▶ _Brief_
Reproduce exactly the line that includes "Given: Click the Verify microscope icon" and all lines after it, ending with the last line of the data.

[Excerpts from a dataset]
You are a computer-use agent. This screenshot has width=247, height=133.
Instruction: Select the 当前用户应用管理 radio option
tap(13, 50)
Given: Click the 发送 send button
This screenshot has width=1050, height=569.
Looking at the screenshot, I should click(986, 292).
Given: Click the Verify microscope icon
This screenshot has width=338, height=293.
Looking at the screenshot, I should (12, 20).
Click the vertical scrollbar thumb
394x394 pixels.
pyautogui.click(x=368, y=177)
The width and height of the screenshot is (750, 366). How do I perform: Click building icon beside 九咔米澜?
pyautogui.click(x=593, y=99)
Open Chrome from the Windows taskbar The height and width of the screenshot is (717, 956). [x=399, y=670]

▶ _Output_
Given: Click the Verify microscope icon
This screenshot has width=338, height=293.
Looking at the screenshot, I should (12, 20).
Click the vertical scrollbar thumb
394x394 pixels.
pyautogui.click(x=368, y=177)
The width and height of the screenshot is (750, 366). How do I perform: Click building icon beside 九咔米澜?
pyautogui.click(x=593, y=99)
Open Chrome from the Windows taskbar The height and width of the screenshot is (717, 956). [x=399, y=670]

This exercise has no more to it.